• **WORK REQUEST**: Given the material below, return only the lines starting at the line with "This screenshot has height=491, width=580." and ending at the line with "Task: Select date 12 on the time axis", exactly as they appear.

• **RECORDS SUPPLIED**:
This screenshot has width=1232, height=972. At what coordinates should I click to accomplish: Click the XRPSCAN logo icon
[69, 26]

---

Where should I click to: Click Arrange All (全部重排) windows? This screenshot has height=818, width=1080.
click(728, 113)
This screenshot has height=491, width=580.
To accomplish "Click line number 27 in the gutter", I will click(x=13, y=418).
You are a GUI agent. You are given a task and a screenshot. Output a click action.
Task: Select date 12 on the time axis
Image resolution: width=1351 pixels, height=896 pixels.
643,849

• **COMPLETED TASK**:
This screenshot has height=491, width=580.
To accomplish "Click line number 27 in the gutter", I will click(x=13, y=418).
You are a GUI agent. You are given a task and a screenshot. Output a click action.
Task: Select date 12 on the time axis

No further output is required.